Routing question, how to use multiple ISP firewalls through transit network

Hello there VyOS guru’s,

I’ve been struggling with this question for a while now, so I thought lets see if there is an answer to be found in this forum. I can’t imagine I’m the only one trying to to this.

So here goes,
We have multiple ISP’s, each ISP has its own VyOS Firewall connected to public and transit

Transit has a number of VyOS router clusters connected to it, each represents a separate group. the clusters are connected to transit and vnetX. Now in the vNet there is a mail server (or something else), MX in the drawing attached. The routes in the transit are distributed through a simple OSPF (single area 0.0.0.0)

Now in DNS we set MX1,MX2 and MX3 to each different internet connection / firewall, and NAT that through to the MX in the vNet. Unfortunately incoming traffic from FW2 or FW3 it does not return, since the outbound route goes through FW1, hence for some reason the return traffic does not go back through the route it was originated from.
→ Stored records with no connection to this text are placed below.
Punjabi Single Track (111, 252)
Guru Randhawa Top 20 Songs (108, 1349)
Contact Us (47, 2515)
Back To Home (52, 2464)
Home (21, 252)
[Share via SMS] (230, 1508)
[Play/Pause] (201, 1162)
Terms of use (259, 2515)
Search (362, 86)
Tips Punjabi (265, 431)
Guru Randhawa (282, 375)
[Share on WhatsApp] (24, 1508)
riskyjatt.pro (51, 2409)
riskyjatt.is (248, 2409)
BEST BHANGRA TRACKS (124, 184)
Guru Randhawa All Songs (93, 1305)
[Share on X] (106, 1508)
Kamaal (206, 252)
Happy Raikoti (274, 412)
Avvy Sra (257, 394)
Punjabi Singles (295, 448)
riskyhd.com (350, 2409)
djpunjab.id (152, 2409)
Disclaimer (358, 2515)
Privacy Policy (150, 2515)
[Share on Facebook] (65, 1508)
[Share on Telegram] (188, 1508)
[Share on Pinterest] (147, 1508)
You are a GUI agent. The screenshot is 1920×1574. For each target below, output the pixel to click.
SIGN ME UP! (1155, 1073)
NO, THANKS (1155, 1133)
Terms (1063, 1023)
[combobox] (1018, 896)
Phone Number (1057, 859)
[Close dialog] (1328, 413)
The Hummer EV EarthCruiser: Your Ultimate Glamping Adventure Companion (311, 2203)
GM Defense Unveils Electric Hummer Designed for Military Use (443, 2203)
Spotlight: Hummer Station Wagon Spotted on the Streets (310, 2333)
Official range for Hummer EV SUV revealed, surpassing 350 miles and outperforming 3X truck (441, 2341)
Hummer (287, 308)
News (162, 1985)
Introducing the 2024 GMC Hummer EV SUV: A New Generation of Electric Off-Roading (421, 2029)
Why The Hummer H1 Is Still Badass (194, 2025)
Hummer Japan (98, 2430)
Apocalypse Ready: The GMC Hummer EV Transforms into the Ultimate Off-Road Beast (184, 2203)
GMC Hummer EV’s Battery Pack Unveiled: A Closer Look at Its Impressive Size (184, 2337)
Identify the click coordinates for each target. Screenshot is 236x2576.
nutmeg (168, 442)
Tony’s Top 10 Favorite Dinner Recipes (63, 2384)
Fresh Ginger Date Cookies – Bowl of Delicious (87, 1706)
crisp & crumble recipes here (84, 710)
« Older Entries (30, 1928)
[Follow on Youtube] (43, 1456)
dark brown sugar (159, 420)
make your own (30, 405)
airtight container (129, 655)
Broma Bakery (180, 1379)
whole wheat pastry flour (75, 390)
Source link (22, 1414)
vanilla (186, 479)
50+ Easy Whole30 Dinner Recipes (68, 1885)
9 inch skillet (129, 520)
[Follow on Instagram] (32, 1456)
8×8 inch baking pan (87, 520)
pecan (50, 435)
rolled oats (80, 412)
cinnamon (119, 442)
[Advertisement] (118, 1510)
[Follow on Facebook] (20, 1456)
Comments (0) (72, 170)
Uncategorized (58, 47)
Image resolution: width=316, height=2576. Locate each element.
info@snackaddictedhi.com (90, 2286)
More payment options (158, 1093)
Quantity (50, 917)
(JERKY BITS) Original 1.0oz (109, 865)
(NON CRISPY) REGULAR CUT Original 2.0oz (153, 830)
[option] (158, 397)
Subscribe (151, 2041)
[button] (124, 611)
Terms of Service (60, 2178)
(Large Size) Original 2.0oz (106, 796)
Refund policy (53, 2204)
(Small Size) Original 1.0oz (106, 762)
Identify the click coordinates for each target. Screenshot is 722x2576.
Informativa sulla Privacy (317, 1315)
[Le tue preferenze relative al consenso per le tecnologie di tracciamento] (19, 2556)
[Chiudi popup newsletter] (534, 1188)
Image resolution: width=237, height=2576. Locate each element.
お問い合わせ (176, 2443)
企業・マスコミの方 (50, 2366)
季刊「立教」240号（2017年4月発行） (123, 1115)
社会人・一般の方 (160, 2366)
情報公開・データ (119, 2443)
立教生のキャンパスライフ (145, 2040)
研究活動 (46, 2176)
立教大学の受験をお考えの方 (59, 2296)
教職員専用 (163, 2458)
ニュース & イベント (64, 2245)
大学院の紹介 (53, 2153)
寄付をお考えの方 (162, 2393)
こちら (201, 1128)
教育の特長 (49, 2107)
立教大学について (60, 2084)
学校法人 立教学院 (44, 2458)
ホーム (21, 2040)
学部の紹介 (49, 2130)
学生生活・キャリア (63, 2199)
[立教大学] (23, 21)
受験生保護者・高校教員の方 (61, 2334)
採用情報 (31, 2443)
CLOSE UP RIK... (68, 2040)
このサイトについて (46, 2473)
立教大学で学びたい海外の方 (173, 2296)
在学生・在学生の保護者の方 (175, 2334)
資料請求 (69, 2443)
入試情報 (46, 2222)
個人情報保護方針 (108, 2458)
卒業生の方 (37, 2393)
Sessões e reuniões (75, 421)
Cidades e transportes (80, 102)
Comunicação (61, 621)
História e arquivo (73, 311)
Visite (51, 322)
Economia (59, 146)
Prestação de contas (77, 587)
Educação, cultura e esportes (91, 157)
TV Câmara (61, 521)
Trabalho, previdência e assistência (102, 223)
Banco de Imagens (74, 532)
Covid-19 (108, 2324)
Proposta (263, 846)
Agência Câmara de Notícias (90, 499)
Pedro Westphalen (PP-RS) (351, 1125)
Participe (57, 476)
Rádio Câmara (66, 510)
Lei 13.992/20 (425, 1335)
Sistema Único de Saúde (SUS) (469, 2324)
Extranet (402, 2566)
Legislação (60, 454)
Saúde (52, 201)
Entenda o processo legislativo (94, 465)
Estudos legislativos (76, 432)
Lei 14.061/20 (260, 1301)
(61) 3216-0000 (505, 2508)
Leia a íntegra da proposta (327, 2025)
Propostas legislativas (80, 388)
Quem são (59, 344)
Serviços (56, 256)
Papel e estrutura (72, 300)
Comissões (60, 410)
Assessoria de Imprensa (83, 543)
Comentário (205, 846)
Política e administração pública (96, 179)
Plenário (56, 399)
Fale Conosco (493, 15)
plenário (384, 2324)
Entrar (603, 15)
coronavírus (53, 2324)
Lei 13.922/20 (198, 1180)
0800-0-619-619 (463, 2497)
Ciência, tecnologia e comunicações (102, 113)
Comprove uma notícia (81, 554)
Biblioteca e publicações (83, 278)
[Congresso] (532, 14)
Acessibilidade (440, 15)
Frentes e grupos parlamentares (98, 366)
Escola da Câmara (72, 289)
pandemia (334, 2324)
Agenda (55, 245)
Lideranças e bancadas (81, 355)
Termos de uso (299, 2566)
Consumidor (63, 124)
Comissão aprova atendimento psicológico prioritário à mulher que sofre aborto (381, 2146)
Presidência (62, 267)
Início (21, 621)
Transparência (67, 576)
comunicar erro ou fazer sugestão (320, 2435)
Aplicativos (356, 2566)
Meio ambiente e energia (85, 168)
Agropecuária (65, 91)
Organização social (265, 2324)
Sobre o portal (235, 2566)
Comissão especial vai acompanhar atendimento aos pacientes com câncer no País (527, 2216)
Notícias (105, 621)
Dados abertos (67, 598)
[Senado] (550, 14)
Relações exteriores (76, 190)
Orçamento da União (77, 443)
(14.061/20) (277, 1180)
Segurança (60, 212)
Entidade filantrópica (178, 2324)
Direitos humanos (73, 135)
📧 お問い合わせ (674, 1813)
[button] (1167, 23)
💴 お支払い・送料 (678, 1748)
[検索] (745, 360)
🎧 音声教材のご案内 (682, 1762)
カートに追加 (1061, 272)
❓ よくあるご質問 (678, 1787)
So my question is, how do I get this to work? what am I missing here.

I’v e sketched up a diagram to illustrate the above, any suggestions would be appreciated. thanks!

An excellent example of why NAT is evil. Don’t do that. NAT is not compatible with such a distributed architecture. Consider two simultaneous connections:

S → MX1
S → MX2

Let R1 be the router at 172.16.1.11
Let R2 be the router at 172.16.1.21
Let T1 be the router at 172.16.1.101 / 10.1.1.1
Let M be the mail server at 10.1.1.10, which is the NAT target of both MX1 and MX2.

You will have two independent sets of packets flowing thru T1 with source ip = S and destination ip = 10.1.1.10.

You will also have two independent reply streams flowing thru T1 with source ip = 10.1.1.10 and destination ip = S. How is T1 supposed to decide which of those reply packets should be sent to R1 and which should be sent to R2? There is nothing in those reply packets that can help make that decision.

It is even worse. Source S could have used the same source port number for those two connections. Suppose we represent tcp connections with (source ip, source port, destination ip, destination port). Then from the viewpoint of S, we have two outbound mail connections, (S, p1, MX1, 25) and (S, p1, MX2, 25). Those are natted by R1 and R2, so those connections are seen at T1 and M as (S, p1, 10.1.1.10, 25) and (S, p1, 10.1.1.10, 25). Now the connections conflict, and M will (should) send a reset packet and kill the connection.

Your problem is also asynchronous routing in your three firewalls. If you want to have stateful filtering or NAT in those firewalls the outbound and inbound traffic most flow through the same device.

If you know which firewall / ISP a inbound connection to one vnetX will come through you should route the outbound traffic through the same device.